Late Notice Dooms Lawyer’s Bid for Malpractice Coverage, Sixth Circuit Declares

August 18, 2016 | Insurance Coverage

The U.S. Court of Appeals for the Sixth Circuit, affirming a district court’s decision, has ruled that an insurance company was not obligated to defend an attorney against a lawsuit filed during the pendency of her policy where, years earlier, she “knew or could have foreseen” that the lawsuit would be filed but had not notified the insurer at that time.

The Case

The trustees and beneficiaries of a family trust sued a Michigan lawyer for malpractice. The lawyer sought coverage from her malpractice insurer, which denied her claim on the ground that she had failed to timely notify the insurer of the foreseeable possibility that the trust would pursue a malpractice claim against her.

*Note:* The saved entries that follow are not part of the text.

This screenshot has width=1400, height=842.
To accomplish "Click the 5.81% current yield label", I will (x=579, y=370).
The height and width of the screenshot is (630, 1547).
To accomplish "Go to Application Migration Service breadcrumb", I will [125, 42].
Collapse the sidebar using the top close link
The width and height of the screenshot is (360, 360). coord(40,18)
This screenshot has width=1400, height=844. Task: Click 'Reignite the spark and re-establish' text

The trust won a state court judgment against the lawyer and filed a writ of garnishment against the insurer to recover the judgment’s amount.

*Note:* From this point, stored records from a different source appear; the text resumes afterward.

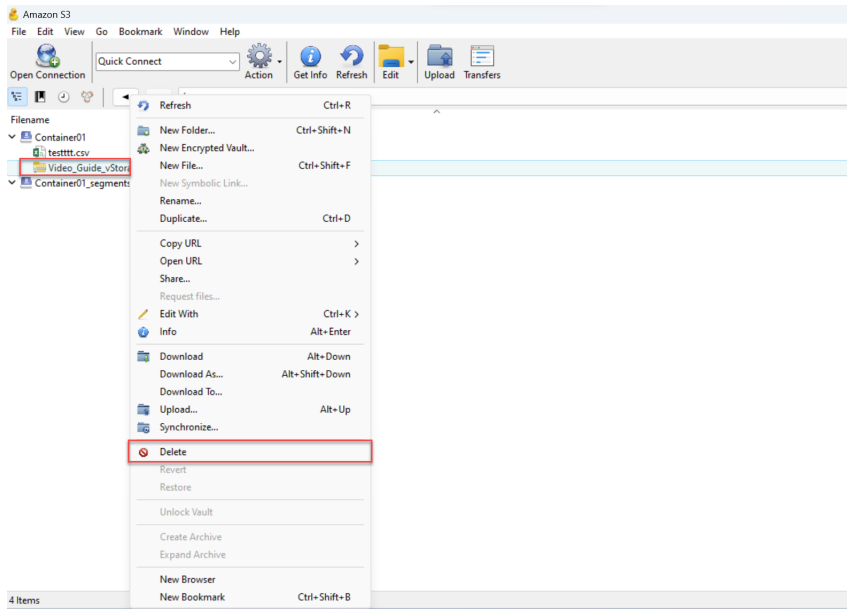Click the Upload toolbar icon
The width and height of the screenshot is (851, 614).
[439, 57]
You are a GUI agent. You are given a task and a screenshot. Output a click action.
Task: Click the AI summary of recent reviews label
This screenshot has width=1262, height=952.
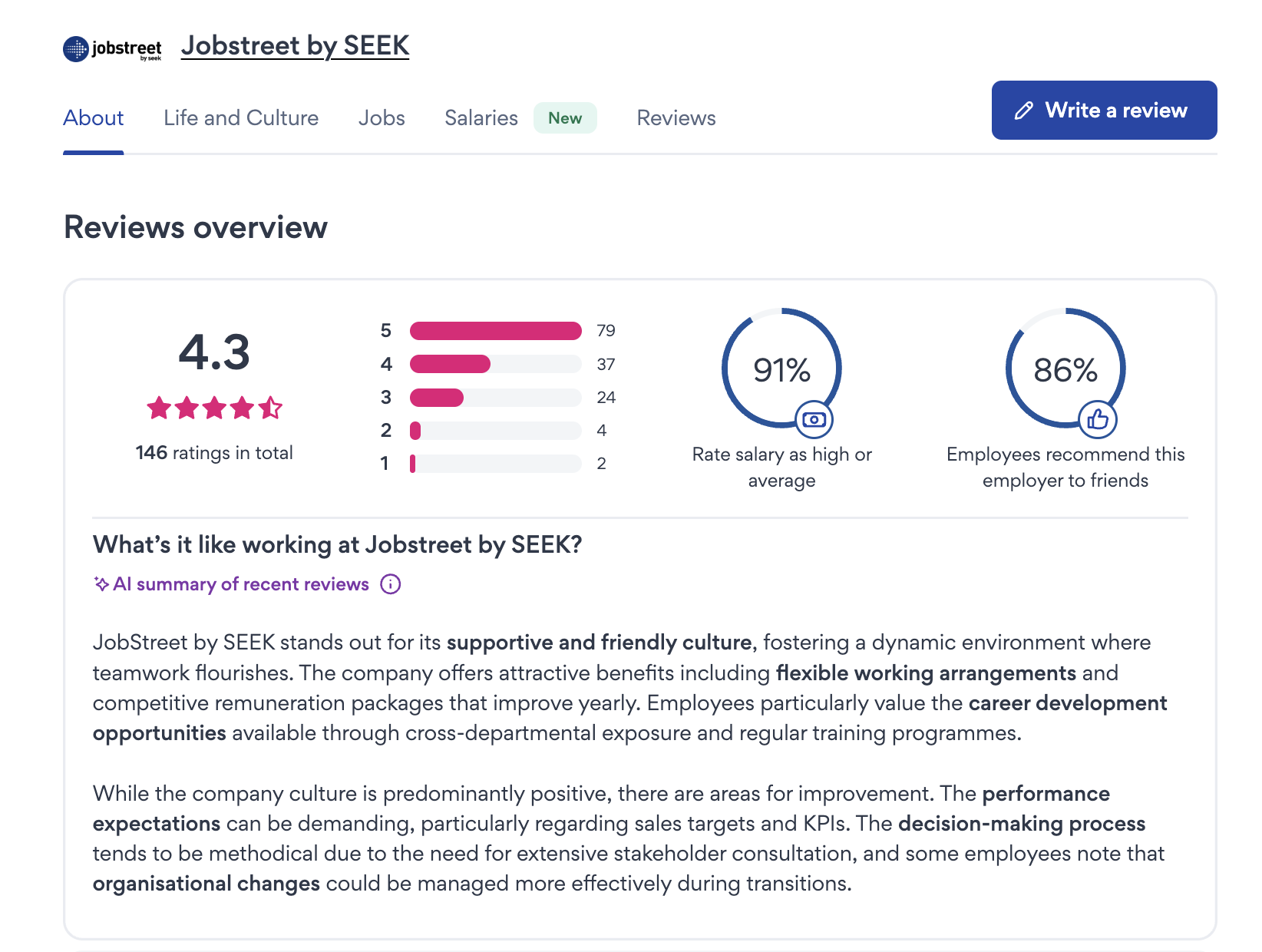click(241, 584)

The insurer removed the case to federal court and moved for summary judgment, arguing that it had no contractual obligation to cover the trust’s malpractice claim.

The district court granted the insurer’s motion, and the trust appealed.

The Sixth Circuit’s Decision

The circuit court affirmed.

In its decision, the circuit court explained that the trust asserted a claim against the lawyer in May 2011 – during the insurance contract’s “policy period,” which ran from September 2010 to September 2011 – and that the lawyer then timely reported the claim in writing to her insurer.

The circuit court pointed out, however, that the insurance policy expressly disavowed indemnification for claims arising from an act or omission where the insured, “[a]s of the effective date of [the contract], … knew or could have foreseen that such act, error, [or] omission … could result in a ‘claim[.]’” The circuit court noted that, when the policy had taken effect in September 2010, the lawyer had “every reason to foresee that her nonfeasance as trustee” of the family trust – nonfeasance that, the Sixth Circuit said, had “resulted in her forced resignation in May 2009” – might give rise to a malpractice claim against her. Nevertheless, the lawyer had not notified her carrier at that time.

Therefore, the Sixth Circuit concluded, the insurer had properly denied coverage.

The case is Thomson v. Hartford Cas. Ins. Co., No. 15-1501 (6th Cir. July 28, 2016).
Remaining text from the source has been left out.